▶ **TEXTAUSZUG**:
# # # # # # #
# taz.de -- Interview zu Musterfeststellungsklagen: „Ein Schritt zu mehr Augenhöhe“
       
       > Die Musterfeststellungsklage hat Defizite. Aber sie ist das, was in
       > dieser Legislatur mehrheitsfähig war, sagt der Chef der
       > Verbraucherzentrale.
       
 (IMG) Bild: Eine Möglichkeit, Transparenz für Verbraucher zu schaffen: die Lebensmittelampel
       
       taz: Die Verbraucherverbände haben mit der Musterfeststellungsklage de
       facto ein Monopol. Freuen Sie sich darüber? 
       
       Klaus Müller: Nein, es ist kein Monopol. Es gibt viele klagebefugte
       Verbraucherverbände. Der VZBV hat auch Modelle für die Gruppenklage immer
       unterstützt, also die Selbstorganisation der Verbraucher mit eigenen
       Rechtsanwälten. Die Musterfeststellungsklage schließt an die deutsche
       Rechtstradition an, danach sollen die klagebefugten Verbände in der Lage
       sein, auch wirklich bis zur höchsten Instanz, also sechs bis sieben Jahre,
       durchzuhalten. Sie ist das, was in dieser Legislaturperiode im Bundestag
       mehrheitsfähig war. In drei bis vier Jahren wird man das evaluieren und
       schauen, ob man das verbessern kann.
       
       Weshalb hat die Regierung auf die Möglichkeit einer Gruppenklage
       verzichtet? 
       
       Weil die Union das nicht wollte. Weil es ganz klare Interessen auch der
       Wirtschaftsverbände gab, die Angst davor haben, dass Rechtsanwälte
       Sammelklagen als Gruppenklage einreichen können. Das Beste, was die SPD in
       dieser Legislaturperiode durchsetzen konnte, war die
       Musterfeststellungsklage. Übrigens war auch bei Jamaika die
       Musterfeststellungsklage vereinbart.
       
       Nach welchen Kriterien wollen die Verbraucherverbände entscheiden, welche
       Klagen sie vertreten? 
       
       Wichtig ist zunächst die Relevanz der Klage. Musterfeststellungsklagen sind
       dann sinnvoll, wenn eine größere Zahl von Verbraucherinnen und Verbrauchern
       betroffen ist. Es sollten Fallkonstellationen betroffen sein, bei denen
       individuelle Klagen sich nicht lohnen. Das heißt, es könnte um überhöhte
       Bankgebühren gehen, um Versicherungsbedingungen, um Reiserecht, es wird
       auch im E-Commerce Fälle geben. Wir reden da von Beträgen zwischen 50 und
       500 Euro – Volkswagen ist absolut untypisch. Die einzelne Verbraucherin
       würde dafür nicht vor Gericht gehen. In der Summe entstehen aber massive
       Schäden bei Verbrauchern und vor allem auch Wettbewerbsvorteile für das
       Unternehmen, das gegen Gesetze verstößt.
       
       Stehen die VerbraucherInnen den Unternehmen jetzt auf Augenhöhe gegenüber?
# # # # # # #
▶ **ÜBUNGSAUFGABEN**:
1. Prüfen Sie, ob die Aussagen (a), (b) und (c) mit dem Interview zur Musterfeststellungsklage übereinstimmen, und belegen Sie jede Antwort mit einem wörtlichen Zitat. (a) Die Union wollte keine Gruppenklage. (b) Bei typischen Musterfeststellungsklagen geht es um Beträge über 1000 Euro. (c) Der VZBV hat Modelle für die Gruppenklage stets abgelehnt.
2. Schreiben Sie das Interview zur Musterfeststellungsklage von „(IMG) Bild: Eine“ bis „das verbessern kann.“ neu und setzen Sie dabei „Parlament“ an die Stelle von „Bundestag“.
3. Wann soll die Musterfeststellungsklage laut dem Interview zur Musterfeststellungsklage evaluiert werden?
Die nachstehenden Zeilen sind eigenständiges Material und gehören nicht zum Interview.

▶ **ZEILENÜBERSICHT**:
# # # # # # #
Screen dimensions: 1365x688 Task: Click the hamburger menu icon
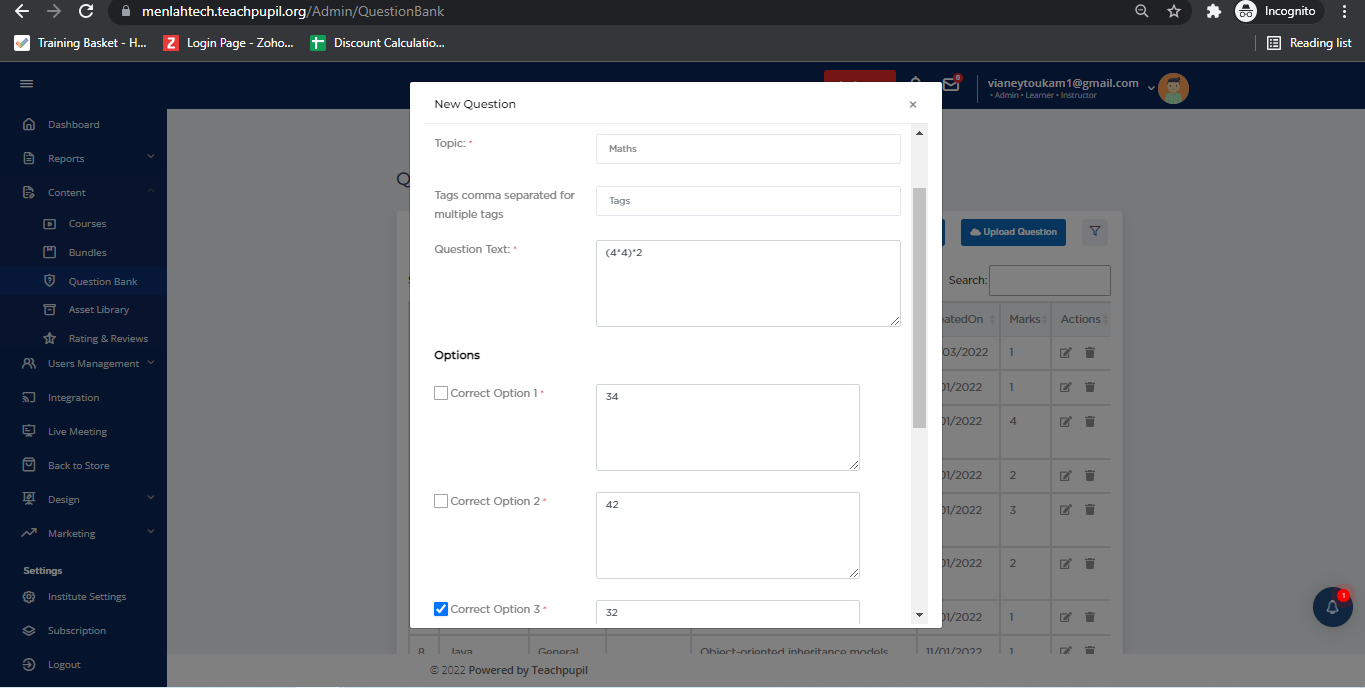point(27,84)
# # # # # # #
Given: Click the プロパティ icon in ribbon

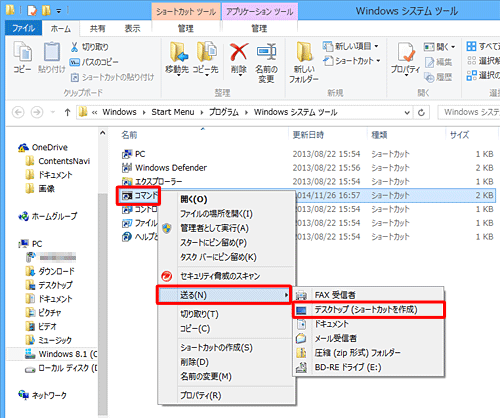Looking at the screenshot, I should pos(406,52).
# # # # # # #
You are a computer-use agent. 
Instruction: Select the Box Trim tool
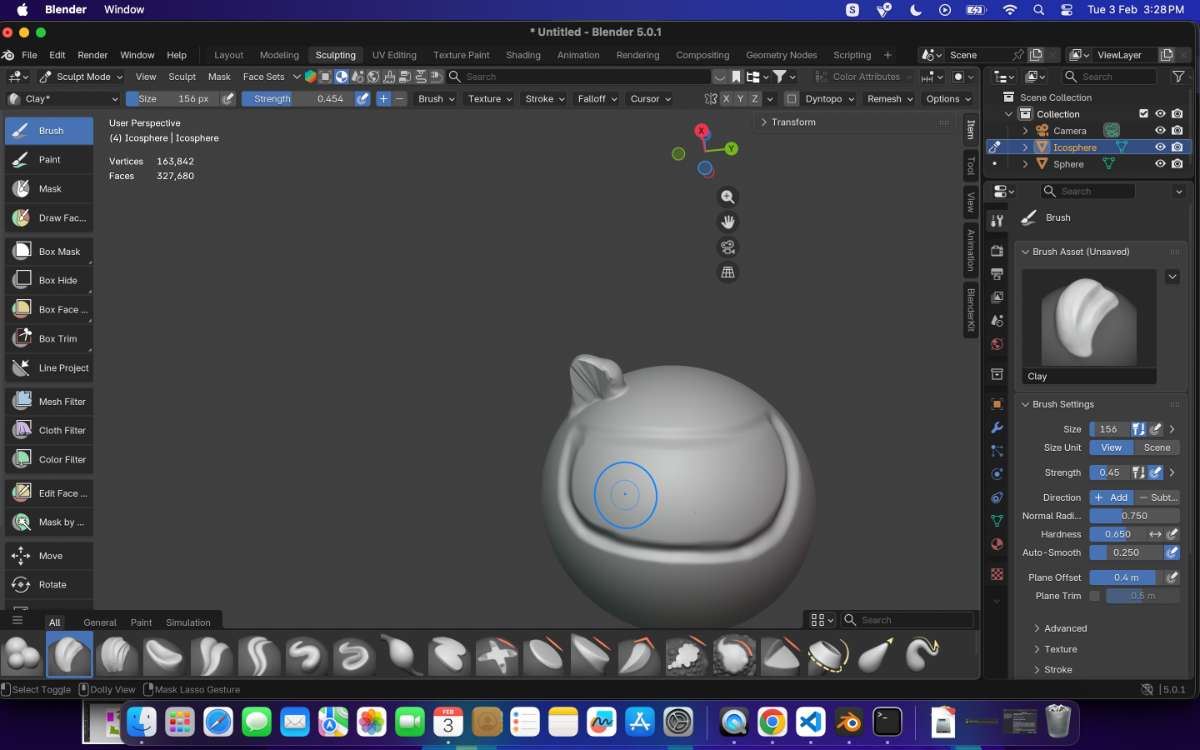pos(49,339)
# # # # # # #
▶ **LÖSUNGEN**:
1.
(a) Ja: „Weil die Union das nicht wollte.“
(b) Nein: „Wir reden da von Beträgen zwischen 50 und 500 Euro“
(c) Nein: „Der VZBV hat auch Modelle für die Gruppenklage immer unterstützt“

2.
(IMG) Bild: Eine Möglichkeit, Transparenz für Verbraucher zu schaffen: die Lebensmittelampel
       
       taz: Die Verbraucherverbände haben mit der Musterfeststellungsklage de
       facto ein Monopol. Freuen Sie sich darüber? 
       
       Klaus Müller: Nein, es ist kein Monopol. Es gibt viele klagebefugte
       Verbraucherverbände. Der VZBV hat auch Modelle für die Gruppenklage immer
       unterstützt, also die Selbstorganisation der Verbraucher mit eigenen
       Rechtsanwälten. Die Musterfeststellungsklage schließt an die deutsche
       Rechtstradition an, danach sollen die klagebefugten Verbände in der Lage
       sein, auch wirklich bis zur höchsten Instanz, also sechs bis sieben Jahre,
       durchzuhalten. Sie ist das, was in dieser Legislaturperiode im Parlament
       mehrheitsfähig war. In drei bis vier Jahren wird man das evaluieren und
       schauen, ob man das verbessern kann.

3. In drei bis vier Jahren.